# [What is required]
Continue the blog post on getting feedback from reviewers of a software architect's documents, starting right after its last sentence.

** Opening Exercise passage block **

Random Acts of Architecture

Wisdom for the IT professional, focusing on chaos that is IT systems and architecture.

Tag Archives: Respect

Priming for Effective Feedback

Ignoring software architects’ code, the primary deliverables of architects are technical vision and high level designs. These are rarely complete and correct in the first draft and getting feedback from stakeholders and developers is vital to their success. Indeed, the best software architects are those that consistently extract the best feedback.

The key to effectively receiving feedback is for the software architect to change his or her attitude to feedback, particularly criticism. A software architect’s job is to own the problem, not a solution and providing the best solution, even one that contains elements from others, is the goal. When people give feedback, it means they are invested enough to care about the topic. By comparison, a lack of feedback or dismissive, detail-lacking response, such as “Looks good”, usually means the document has not been read or the reviewer is not invested in its success.

First, identify why feedback is being sought on the document, presentation or similar. Be more specific than just “standard procedure”. For example, is this a customer facing document that must not include company confidential material? Meeting minutes where important details and decisions need to be captured? A radical, new, partially-developed idea to create discussion and spark other ideas? This will dictate the audience and direct their attention.

Then identify what sections or details the reviewers should focus on, particularly for larger documents. Otherwise, some will focus on “big picture” issues, spelling and grammatical errors or otherwise get distracted. If uncertain, start with a high level introduction then focus on potentially controversial aspects such as assumptions, integration points and major decisions. If a document has multiple audiences, consolidate information for different audiences into separate sections for clarity and provide context if needed.

Given the above, many send out the document as an E-mail attachment or link, cynically expecting no response. There are two issues with this. First, typing responses can take time, be prone to misunderstanding and some people just do not communicate well in this medium. Second, without an articulated deadline, many will forget about it.

The solution is to still send document as E-mail attachment or link around but organize one or more meetings or conference calls, the latter preferably with document sharing software, to discuss it. Some will still respond with questions or comments before the meeting. However, the meeting gives people a deadline to review the document by and allows those that prefer verbal feedback to do so. Not everyone will find all issues with the document and a meeting allows feedback to be shared by all members of the group and not just the reviewer, potentially sparking additional ideas. For long or detailed documents, multiple short meetings are preferable to fewer longer ones. It avoids fatigue and fits in better with busy schedules.

** Closing Exercise passage block **
** Opening Record excerpts block **

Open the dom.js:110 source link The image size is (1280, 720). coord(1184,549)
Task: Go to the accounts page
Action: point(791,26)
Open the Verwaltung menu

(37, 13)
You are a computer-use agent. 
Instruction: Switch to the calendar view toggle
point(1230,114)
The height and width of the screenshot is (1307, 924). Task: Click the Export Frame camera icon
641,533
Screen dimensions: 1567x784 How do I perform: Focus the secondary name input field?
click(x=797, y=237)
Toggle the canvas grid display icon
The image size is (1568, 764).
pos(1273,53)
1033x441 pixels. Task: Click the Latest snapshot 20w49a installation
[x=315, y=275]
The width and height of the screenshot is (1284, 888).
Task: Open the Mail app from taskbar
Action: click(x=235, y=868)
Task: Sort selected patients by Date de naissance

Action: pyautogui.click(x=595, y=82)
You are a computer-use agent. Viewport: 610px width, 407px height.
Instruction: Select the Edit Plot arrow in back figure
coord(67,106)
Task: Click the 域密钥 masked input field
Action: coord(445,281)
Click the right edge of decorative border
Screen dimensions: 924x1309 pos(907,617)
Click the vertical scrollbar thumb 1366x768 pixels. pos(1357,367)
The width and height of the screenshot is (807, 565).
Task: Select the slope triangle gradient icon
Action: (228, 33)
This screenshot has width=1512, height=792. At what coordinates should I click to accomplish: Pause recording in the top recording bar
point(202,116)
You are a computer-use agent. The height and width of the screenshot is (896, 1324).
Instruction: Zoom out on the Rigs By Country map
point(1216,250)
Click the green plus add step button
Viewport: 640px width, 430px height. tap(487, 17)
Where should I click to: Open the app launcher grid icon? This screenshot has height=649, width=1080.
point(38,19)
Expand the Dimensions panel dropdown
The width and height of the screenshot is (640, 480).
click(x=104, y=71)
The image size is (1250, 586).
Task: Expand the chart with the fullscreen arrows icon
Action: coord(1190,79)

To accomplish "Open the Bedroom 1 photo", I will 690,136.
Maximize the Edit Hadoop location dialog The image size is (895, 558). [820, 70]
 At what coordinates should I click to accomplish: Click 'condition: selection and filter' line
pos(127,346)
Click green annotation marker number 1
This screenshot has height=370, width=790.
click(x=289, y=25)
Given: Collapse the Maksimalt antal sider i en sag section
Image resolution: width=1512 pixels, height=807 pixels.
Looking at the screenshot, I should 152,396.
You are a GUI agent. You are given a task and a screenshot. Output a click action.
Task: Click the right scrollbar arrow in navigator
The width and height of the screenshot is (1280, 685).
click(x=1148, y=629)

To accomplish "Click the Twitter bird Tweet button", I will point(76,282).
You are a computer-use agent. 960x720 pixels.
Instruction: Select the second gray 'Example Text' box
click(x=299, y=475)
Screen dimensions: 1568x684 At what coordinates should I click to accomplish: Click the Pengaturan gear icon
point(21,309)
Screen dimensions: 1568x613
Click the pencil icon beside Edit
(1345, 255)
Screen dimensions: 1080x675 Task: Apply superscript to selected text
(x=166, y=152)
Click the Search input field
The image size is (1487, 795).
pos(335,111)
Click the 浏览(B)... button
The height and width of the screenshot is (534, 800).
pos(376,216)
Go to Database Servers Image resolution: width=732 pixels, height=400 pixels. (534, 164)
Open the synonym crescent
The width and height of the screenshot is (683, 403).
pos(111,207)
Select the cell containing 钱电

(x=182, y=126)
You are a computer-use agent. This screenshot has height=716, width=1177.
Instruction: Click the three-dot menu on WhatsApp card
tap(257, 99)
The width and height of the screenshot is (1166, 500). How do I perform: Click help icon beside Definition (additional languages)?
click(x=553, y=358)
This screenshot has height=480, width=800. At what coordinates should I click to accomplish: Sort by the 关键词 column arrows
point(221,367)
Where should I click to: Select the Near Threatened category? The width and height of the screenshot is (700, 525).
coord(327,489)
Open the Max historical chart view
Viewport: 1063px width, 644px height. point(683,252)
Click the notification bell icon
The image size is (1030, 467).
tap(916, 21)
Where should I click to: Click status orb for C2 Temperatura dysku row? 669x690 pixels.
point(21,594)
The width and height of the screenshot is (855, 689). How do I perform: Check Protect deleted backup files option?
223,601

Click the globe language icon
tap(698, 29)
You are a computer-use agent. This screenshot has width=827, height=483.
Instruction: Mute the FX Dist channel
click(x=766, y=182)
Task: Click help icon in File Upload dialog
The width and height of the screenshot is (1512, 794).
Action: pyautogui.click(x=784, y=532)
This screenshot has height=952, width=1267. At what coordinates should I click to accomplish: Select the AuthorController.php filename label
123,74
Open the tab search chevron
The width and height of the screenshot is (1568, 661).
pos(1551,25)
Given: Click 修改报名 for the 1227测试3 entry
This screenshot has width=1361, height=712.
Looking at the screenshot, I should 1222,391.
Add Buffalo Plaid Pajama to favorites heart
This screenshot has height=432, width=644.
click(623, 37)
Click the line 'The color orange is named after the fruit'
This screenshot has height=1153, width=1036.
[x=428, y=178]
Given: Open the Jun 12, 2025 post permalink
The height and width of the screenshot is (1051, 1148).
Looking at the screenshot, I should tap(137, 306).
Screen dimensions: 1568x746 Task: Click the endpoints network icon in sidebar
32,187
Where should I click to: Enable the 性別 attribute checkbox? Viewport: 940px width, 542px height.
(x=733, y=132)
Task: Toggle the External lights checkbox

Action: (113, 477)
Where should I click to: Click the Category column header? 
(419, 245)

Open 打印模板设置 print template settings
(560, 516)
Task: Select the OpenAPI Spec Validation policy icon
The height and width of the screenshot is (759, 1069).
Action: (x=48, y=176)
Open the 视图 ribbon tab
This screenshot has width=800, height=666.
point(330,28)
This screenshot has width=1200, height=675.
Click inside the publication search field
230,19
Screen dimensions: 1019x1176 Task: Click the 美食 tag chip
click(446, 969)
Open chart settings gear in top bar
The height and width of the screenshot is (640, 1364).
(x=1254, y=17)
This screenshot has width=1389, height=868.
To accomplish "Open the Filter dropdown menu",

** Closing Record excerpts block **

# [Answer space]
Indeed, feedback is a conversation, not a download. The software architect, or whomever is providing the reviewed document, must provide a timely response and to a wider audience if warranted. If the architect is not detail-oriented, enlist the aid of someone who is to help keep track. Disagreements or contradictory feedback are learning opportunities and usually the result of missing information, assumptions or different experiences. In this case, either identity the facts that all parties agree on then build up from there or use an external expert or trusted authority.

Honest feedback requires safety. Architects are often senior developers with lots of experience and can be intimidating, particularly to junior developers. Remind others that you welcome feedback and emphasize other’s contributions to the document. Paraphrase feedback to confirm understanding. Humor, if culturally acceptable, can be a great tool if not overused, too.

Feedback requires mutual respect. An architect that disrespects a reviewer is likely to dismiss their feedback without adequate explanation or justification, impacting safety as mentioned above. If the experience or knowledge gap between reviewers is high, separate the reviewers into groups of similar capabilities then adapt the document or meetings for each audience. Often those with the best feedback are those that failed at something similar because they generally know why they failed better than those that succeeded know why they succeeded.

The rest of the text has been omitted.